Ashbrook seminars model the study of history through primary documents—the firsthand accounts of those who lived in the past. How to teach students to read these documents is a problem Schley is addressing as she works to renew her certification by the National Board for Professional Teaching Standards—a process that highly motivated teachers choose to undergo.
Schley teaches her students to read documents multiple times, taking notes in layers, and to ask questions about passages they don’t understand. In the beginning of the year, she guides the class in annotating documents projected on a screen. From there, students progress to annotating in small groups, then finally to doing the work as homework assignments. Remembering how much she learns from the insights of other teachers during the Ashbrook seminars, Schley encourages students to ask classmates how they interpret difficult passages.
Still, it was only this March—during a TAH discussion of civil rights led by professor Peter Myers—that an idea struck Schley. “Why am I not doing this sort of seminar with my students?”
It wasn’t that she never asked students to discuss documents. She’d staged the kind of exercise education professionals encourage, the so-called “Socratic discussion.” In these highly structured events, students are judged for every idea they volunteer.
“Each student knows he has to speak three times during the discussion. They also think that what they say has to be right. They know the teacher has an objective and will make sure the discussion gets there.”
Schley prefers the very different design of Ashbrook seminars. Although highly knowledgeable, the university professor who facilitates discussion does not dismiss “incorrect” opinions. Speaking of Professor Scott Yenor, who led a seminar on the Civil War, Schley said: “He guided us to do our own thinking. He’d ask us, ‘Why do you think what you’ve just said—can you point to a particular section of the document, or to other readings you’ve done?’” As teachers went back to the text to look for evidence, and as they listened to others who pointed to different evidence, they often revised their thinking.
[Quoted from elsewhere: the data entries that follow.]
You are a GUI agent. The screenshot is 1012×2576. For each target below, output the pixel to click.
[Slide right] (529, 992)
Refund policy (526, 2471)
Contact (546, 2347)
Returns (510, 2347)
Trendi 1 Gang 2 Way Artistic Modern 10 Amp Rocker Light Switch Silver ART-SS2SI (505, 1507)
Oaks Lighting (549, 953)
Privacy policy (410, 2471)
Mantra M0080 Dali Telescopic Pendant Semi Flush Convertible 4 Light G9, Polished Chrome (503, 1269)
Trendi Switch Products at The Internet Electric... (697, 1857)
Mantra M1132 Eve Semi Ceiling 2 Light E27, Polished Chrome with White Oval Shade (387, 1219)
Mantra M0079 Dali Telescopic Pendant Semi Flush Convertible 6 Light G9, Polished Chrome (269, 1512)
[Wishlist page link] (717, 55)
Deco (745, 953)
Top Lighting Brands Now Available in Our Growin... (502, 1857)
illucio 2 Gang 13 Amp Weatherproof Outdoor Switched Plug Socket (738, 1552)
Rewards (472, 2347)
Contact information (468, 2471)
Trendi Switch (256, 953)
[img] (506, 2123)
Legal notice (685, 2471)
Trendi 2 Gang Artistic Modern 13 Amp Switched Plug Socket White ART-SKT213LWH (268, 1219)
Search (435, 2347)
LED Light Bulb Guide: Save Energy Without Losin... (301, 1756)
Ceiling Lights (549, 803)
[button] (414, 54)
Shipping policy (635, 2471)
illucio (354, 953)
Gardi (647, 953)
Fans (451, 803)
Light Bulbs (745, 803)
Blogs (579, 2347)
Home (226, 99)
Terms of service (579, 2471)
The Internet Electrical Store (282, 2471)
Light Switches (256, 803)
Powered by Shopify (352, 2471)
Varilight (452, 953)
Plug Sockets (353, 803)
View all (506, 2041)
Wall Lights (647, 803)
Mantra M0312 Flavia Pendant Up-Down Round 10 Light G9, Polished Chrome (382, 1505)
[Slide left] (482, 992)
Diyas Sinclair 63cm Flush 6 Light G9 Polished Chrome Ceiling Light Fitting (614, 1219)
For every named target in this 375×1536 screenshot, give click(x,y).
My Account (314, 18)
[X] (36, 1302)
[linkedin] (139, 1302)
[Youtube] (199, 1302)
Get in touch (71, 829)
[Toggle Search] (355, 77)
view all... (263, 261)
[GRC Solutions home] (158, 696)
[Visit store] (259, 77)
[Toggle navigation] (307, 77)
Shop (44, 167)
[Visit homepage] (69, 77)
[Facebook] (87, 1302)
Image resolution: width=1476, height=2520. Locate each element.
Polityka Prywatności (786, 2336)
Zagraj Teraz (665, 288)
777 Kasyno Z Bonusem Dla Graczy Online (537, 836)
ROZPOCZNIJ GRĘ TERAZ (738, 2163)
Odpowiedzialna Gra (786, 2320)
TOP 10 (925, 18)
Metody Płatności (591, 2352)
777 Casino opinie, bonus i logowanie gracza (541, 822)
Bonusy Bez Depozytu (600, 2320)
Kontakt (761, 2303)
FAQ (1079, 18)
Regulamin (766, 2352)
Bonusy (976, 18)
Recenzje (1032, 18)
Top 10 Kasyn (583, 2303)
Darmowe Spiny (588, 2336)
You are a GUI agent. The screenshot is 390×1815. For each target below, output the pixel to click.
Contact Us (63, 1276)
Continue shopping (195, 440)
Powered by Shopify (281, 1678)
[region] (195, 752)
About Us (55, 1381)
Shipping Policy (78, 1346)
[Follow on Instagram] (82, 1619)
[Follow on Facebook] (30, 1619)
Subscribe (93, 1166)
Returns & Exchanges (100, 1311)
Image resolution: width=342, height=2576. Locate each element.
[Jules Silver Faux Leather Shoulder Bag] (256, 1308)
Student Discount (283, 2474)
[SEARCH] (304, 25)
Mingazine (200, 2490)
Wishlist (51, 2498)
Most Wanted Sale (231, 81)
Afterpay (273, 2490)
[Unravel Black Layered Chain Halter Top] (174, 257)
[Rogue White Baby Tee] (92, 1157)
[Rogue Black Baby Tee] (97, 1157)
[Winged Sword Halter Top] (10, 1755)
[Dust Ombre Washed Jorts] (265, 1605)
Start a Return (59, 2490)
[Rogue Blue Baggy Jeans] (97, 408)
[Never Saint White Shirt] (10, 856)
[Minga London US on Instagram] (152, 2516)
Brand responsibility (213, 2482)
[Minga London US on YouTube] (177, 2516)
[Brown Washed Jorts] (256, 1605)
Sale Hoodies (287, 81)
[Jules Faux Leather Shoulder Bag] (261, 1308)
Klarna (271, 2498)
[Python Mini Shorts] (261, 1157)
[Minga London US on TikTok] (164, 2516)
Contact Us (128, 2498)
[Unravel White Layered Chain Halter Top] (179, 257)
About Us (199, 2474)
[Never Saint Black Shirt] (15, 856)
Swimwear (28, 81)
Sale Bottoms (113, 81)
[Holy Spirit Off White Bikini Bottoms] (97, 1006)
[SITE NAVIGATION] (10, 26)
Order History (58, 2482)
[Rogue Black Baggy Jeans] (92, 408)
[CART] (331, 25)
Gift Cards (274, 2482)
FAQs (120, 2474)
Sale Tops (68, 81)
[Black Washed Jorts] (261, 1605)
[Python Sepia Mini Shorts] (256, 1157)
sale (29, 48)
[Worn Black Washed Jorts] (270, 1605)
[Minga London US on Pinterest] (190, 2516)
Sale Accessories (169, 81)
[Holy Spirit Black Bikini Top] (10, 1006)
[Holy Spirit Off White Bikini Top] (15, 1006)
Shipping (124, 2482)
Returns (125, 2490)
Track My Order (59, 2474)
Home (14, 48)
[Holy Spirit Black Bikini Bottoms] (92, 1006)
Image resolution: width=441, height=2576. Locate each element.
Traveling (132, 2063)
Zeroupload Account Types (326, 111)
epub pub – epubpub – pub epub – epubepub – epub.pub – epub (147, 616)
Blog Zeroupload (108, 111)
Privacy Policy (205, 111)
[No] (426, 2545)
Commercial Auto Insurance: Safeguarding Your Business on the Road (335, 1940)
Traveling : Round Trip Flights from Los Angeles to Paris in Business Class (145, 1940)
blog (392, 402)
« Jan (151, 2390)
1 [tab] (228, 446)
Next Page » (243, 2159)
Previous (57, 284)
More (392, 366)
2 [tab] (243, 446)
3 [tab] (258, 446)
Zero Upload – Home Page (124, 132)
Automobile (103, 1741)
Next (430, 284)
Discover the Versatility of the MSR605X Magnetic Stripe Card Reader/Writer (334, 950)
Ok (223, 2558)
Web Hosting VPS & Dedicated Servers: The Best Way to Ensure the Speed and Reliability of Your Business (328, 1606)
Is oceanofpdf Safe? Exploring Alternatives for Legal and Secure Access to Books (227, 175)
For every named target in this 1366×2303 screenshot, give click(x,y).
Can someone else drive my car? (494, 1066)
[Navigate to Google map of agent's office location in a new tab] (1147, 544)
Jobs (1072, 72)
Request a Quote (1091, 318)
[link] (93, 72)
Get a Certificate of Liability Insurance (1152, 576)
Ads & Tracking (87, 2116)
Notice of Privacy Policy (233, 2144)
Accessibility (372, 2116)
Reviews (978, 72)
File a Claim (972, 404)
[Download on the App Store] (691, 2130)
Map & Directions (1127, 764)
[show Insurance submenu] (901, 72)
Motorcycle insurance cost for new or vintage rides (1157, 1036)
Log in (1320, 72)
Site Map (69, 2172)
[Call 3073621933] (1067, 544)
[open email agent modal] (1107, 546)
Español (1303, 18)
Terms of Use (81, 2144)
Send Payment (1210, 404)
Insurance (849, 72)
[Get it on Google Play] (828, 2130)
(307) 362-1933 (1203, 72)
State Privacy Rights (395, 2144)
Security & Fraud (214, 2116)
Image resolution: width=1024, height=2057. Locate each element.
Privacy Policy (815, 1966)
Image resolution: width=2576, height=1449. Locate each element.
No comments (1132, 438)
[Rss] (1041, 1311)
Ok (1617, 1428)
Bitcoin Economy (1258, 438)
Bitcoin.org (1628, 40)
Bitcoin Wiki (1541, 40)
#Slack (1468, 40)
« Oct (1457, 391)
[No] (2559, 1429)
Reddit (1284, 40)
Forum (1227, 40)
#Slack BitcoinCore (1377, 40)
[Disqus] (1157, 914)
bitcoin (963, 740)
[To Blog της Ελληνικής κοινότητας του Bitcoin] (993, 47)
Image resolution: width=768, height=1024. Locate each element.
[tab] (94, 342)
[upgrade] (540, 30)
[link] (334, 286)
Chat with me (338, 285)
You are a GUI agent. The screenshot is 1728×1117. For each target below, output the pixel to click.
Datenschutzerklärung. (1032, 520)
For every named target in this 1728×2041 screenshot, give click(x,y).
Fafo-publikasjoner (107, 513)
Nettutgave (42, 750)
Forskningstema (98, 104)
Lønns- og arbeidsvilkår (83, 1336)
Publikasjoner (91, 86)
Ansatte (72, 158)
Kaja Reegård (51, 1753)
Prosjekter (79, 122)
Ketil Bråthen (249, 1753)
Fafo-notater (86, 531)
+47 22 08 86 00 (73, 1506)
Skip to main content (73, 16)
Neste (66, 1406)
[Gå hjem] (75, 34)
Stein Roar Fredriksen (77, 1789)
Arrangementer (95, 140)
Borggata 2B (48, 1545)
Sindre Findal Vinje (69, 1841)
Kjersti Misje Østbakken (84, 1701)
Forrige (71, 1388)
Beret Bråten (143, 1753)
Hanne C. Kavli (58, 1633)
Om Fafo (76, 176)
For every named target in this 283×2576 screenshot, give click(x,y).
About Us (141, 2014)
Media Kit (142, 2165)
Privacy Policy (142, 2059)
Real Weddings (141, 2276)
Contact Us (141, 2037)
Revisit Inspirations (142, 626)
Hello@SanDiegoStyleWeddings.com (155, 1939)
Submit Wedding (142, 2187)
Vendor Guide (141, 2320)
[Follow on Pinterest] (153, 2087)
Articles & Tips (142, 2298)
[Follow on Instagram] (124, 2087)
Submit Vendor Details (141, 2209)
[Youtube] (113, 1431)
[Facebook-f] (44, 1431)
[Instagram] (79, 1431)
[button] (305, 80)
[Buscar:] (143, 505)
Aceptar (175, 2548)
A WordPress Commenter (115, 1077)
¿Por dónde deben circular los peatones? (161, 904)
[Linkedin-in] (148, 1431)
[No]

In late March, Schley asked her eighth graders to engage in what she calls “academic discussions” of primary documents bearing on race relations. She explained they’d be practicing a new skill—how to listen to what others say, how to respond to their ideas, and how to courteously disagree.
During the first discussion, on a pre-Civil War essay by Frederick Douglass, some students hesitated to talk, while others spoke without thinking, forgetting to anchor their comments in the text. Schley led students in a five-minute debrief, asking them to think about how they could make the next discussion better. Then she assigned Martin Luther King’s “Letter from Birmingham Jail.” King wrote the letter to a group of Birmingham pastors who had written him, criticizing him as an outsider interfering in their local concerns. Students read both letters and spent a week annotating King’s response. They’d also read King’s “I Have a Dream” speech in their English class. They came to the discussion well prepared.
As they talked about King’s argument with his critics, students pulled out sentences from the two letters. The local pastors called the demonstrations King led “unwise and untimely;” while King argued that “justice delayed is justice denied.” King cited the brutal treatment of demonstrators by Birmingham police as evidence of injustice, while the pastors seemed to view the police actions as a reasonable response to disorder. “It seems like what you already believe will affect how you see the violence in this case,” one student said, drawing a connection to today’s demonstrations over police use of lethal force.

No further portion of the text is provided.